Figure 1.

Homozygosity and heterozygosity for a 3bp deletion in CREB3L1 that results in a single amino acid deletion in OASIS (c.934_936delAAG [p.Lys312del]) are consistent with the variable severity of OI phenotypes. A) Pedigree of the CREB3L1 OI family. Arrow indicates the proband. Asterisks denote the family members whose exomes were sequenced. Chromatograms from Sanger sequence analysis confirming the exome findings are shown. B) Effect of the CREB3L1 variant on type I collagen biochemistry. Collagen alpha chains synthesized by skin fibroblasts from the proband (VI-7) are structurally equivalent to those from control fibroblasts (C), in contrast to those from a typical OI type II patient (OI II) with a COL1A1 glycine substitution (p.Gly818Cys), in which overmodification results in both delayed procollagen mobility (upper panel) (arrows) and delayed α1(I) and α2(I) chain mobility when procollagens are digested with pepsin (lower panel) (arrows).
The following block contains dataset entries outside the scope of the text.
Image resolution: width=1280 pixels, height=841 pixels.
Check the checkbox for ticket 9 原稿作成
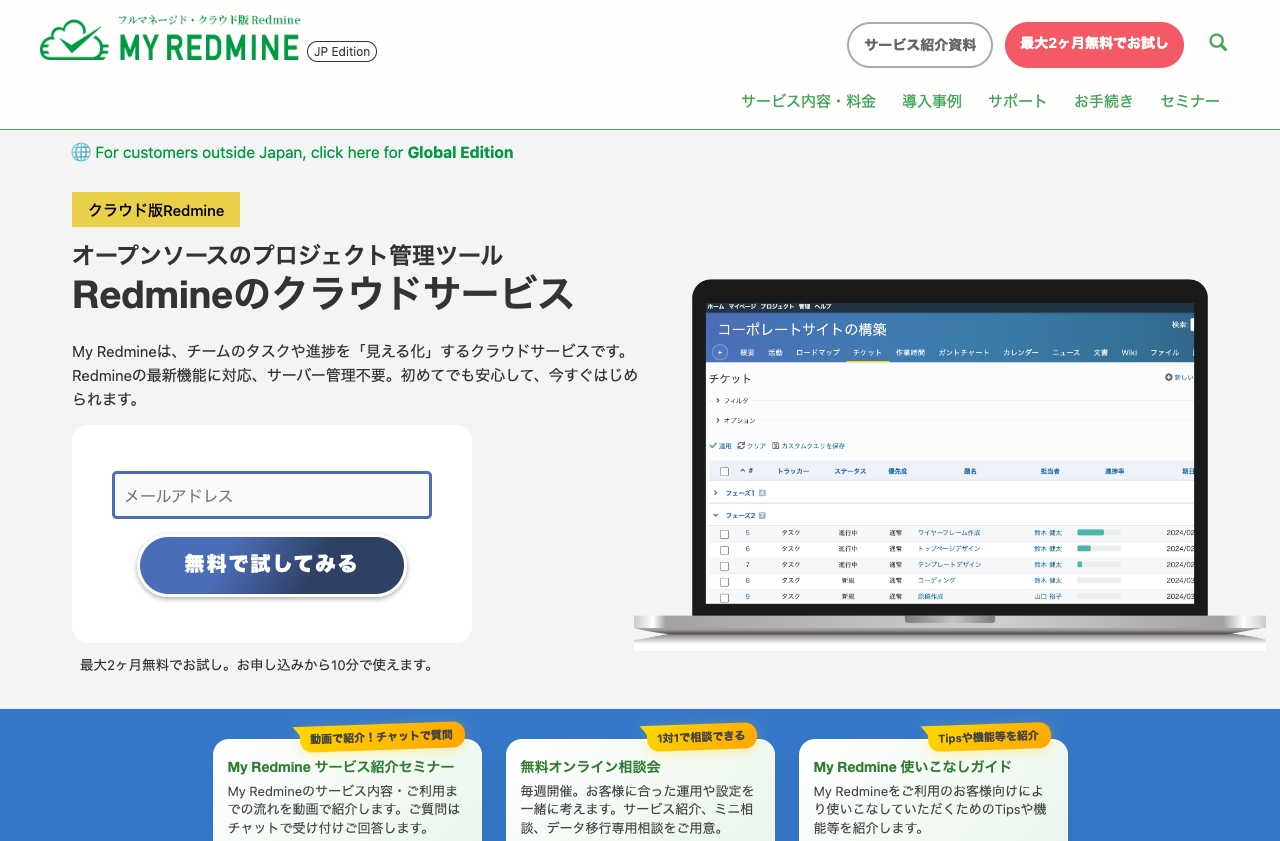[x=724, y=597]
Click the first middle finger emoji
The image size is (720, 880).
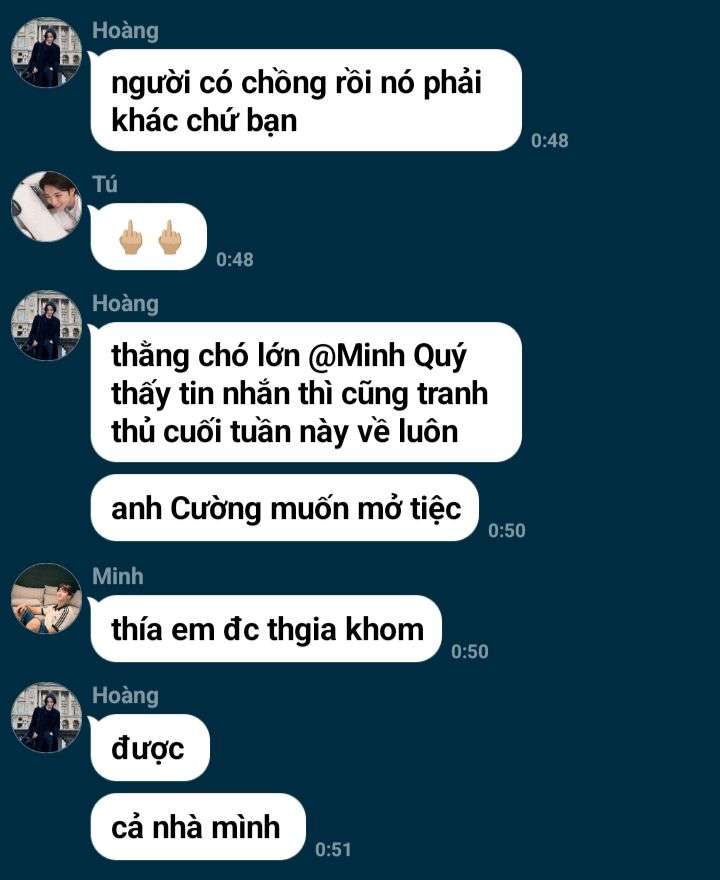coord(130,237)
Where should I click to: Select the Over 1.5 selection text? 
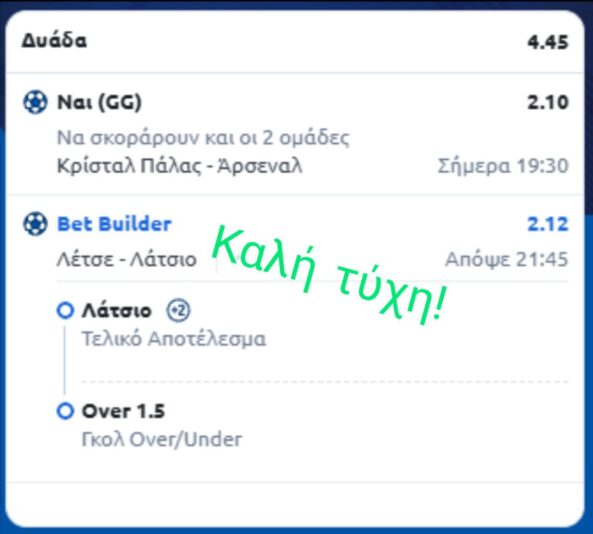(x=124, y=411)
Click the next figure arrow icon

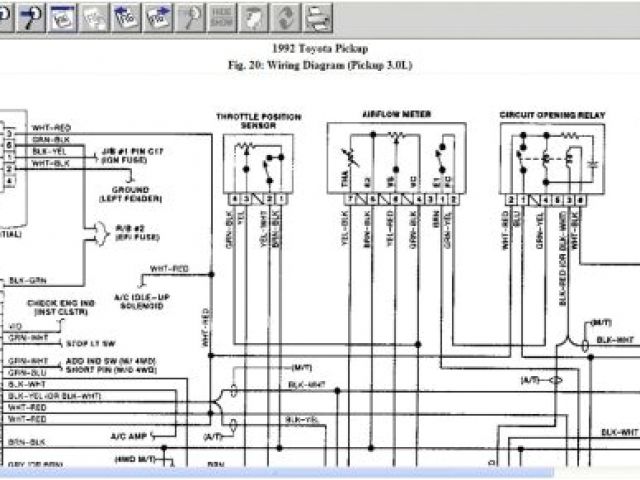coord(158,15)
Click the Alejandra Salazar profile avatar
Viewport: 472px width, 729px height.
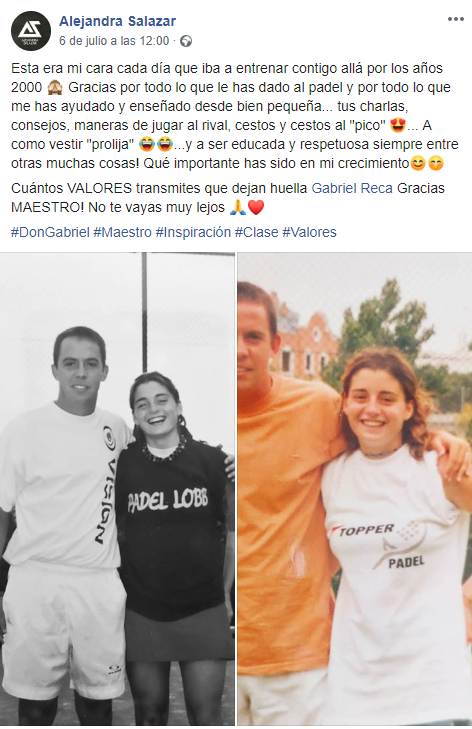[x=31, y=31]
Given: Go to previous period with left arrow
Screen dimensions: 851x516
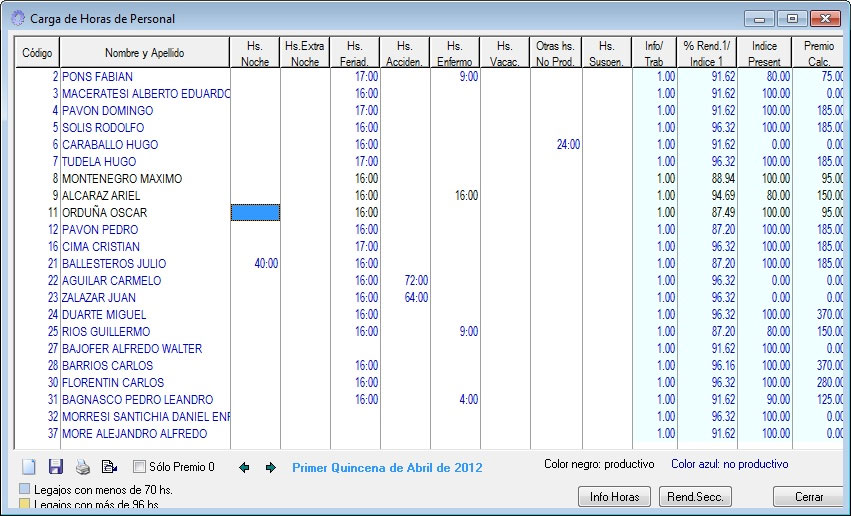Looking at the screenshot, I should click(x=245, y=467).
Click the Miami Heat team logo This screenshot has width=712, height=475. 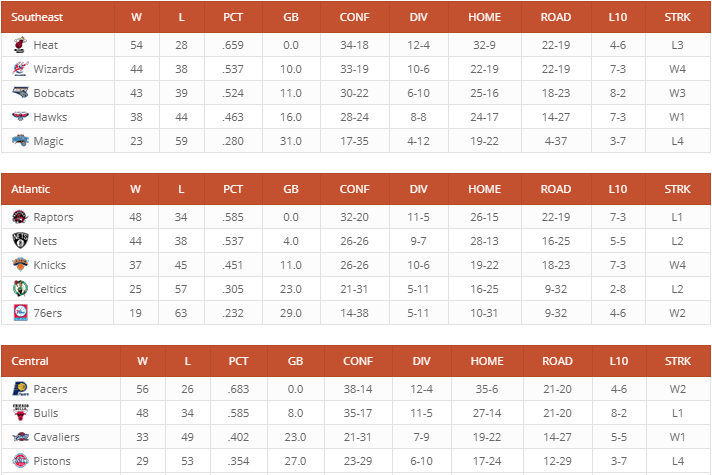20,45
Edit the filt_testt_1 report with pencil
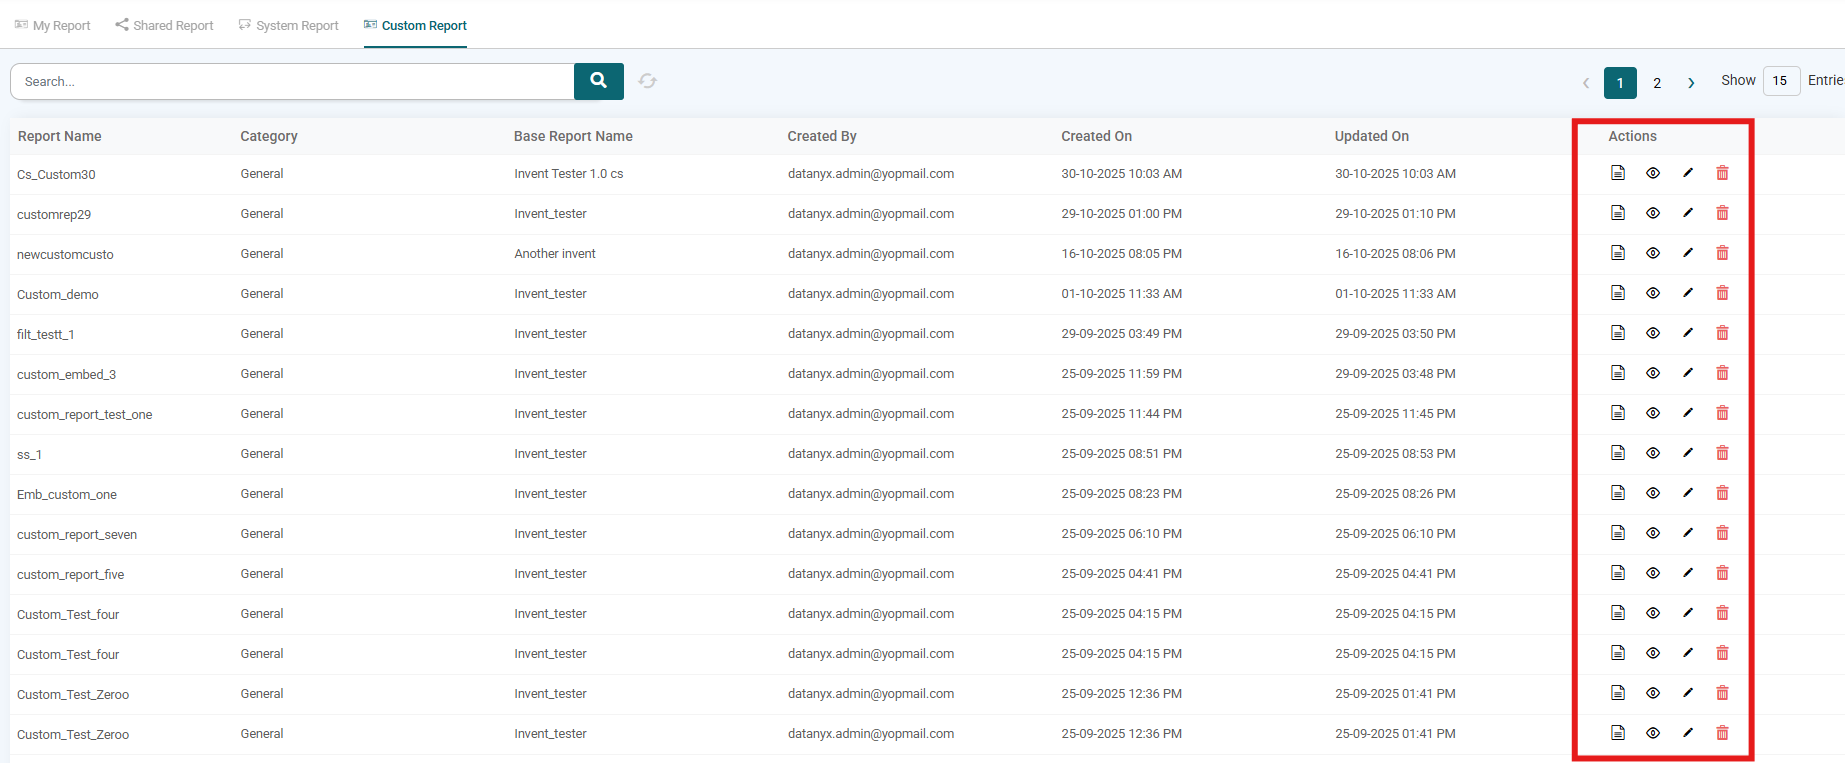Image resolution: width=1845 pixels, height=763 pixels. pyautogui.click(x=1688, y=333)
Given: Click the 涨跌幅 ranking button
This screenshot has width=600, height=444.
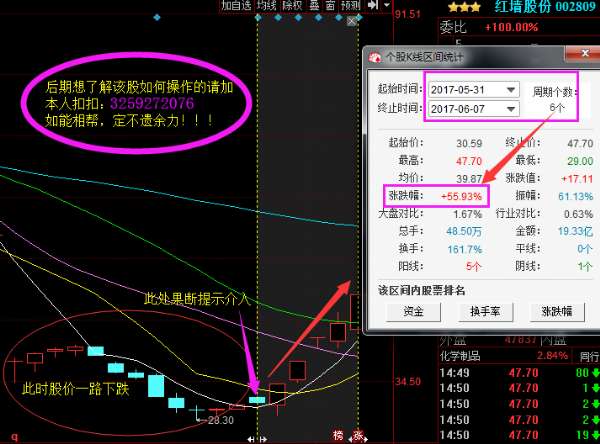Looking at the screenshot, I should [x=551, y=312].
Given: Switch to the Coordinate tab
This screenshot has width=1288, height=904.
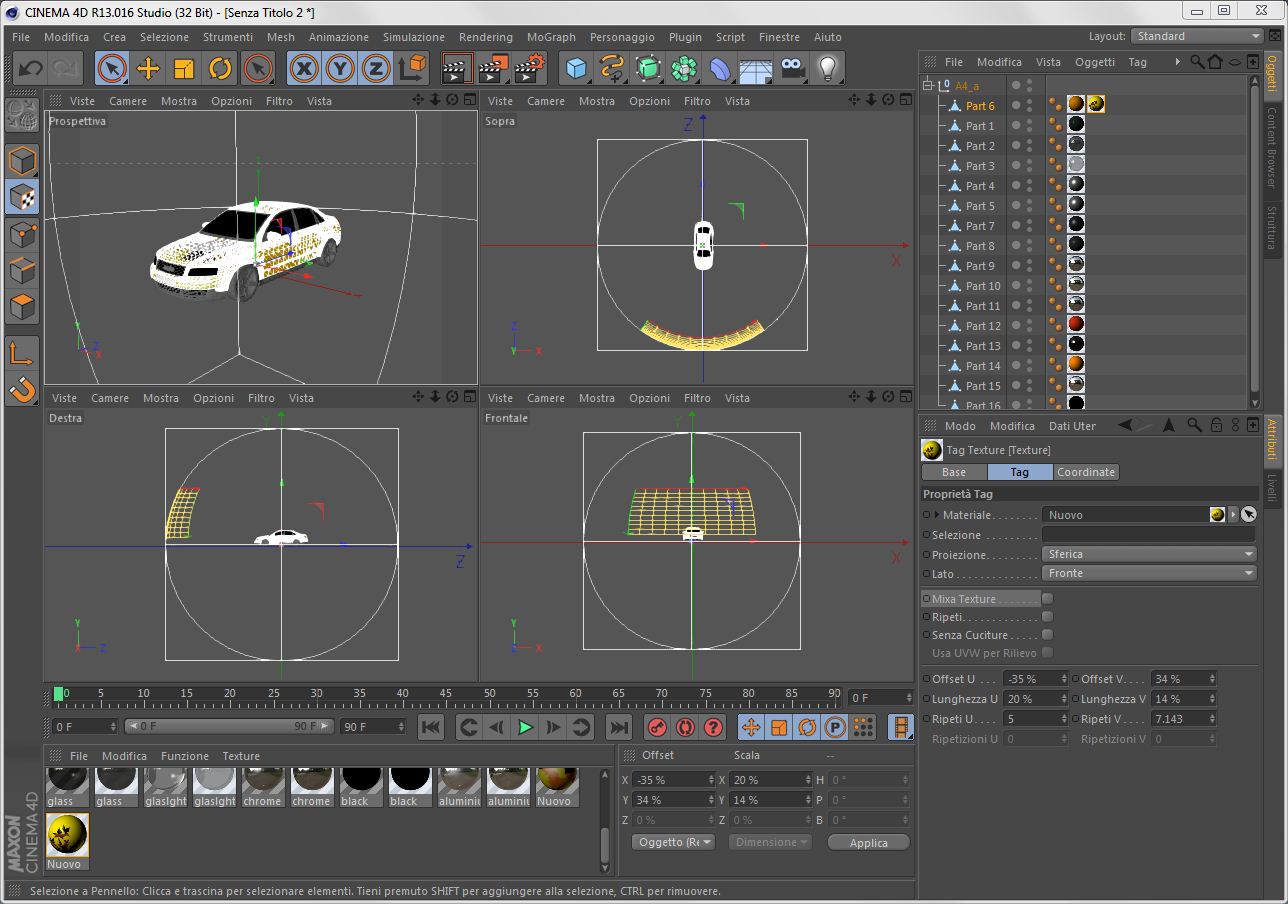Looking at the screenshot, I should tap(1085, 472).
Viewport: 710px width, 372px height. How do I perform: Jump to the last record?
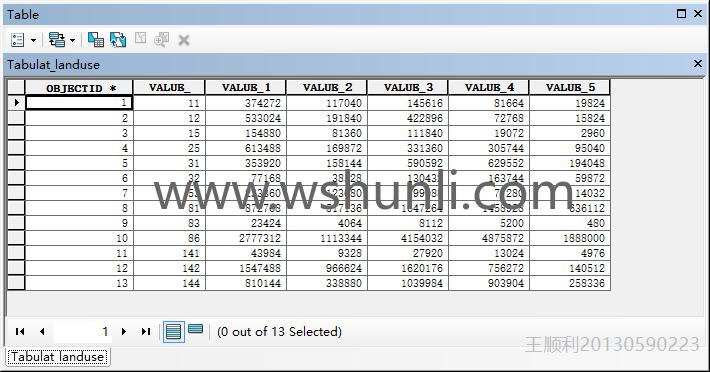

We do not see abnormal retention of procollagens nor of alpha chains in the proband fibroblasts; as skin fibroblasts do not express CREB3L1, we would not expect OASIS to have a role in regulating secretion in these particular cells. C) Anterior-posterior (left) and lateral (right) radiographs from VI-3 (homozygous for the 3bp deletion in CREB3L1) following 18 weeks gestation termination. There is virtually no calvarial mineralization. Bones in all visible extremities are telescoped and very irregular. The ribs are thin and wavy and there is mild platyspondyly. D) Radiographs of VI-4 (heterozygous for the 3bp deletion in CREB3L1) at birth. The calvarium is thin and the anterior and posterior fontanelles are large, but there are no Wormian bones. The ribs are thin and there is mild platyspondyly. There is marked bowing of the right femur.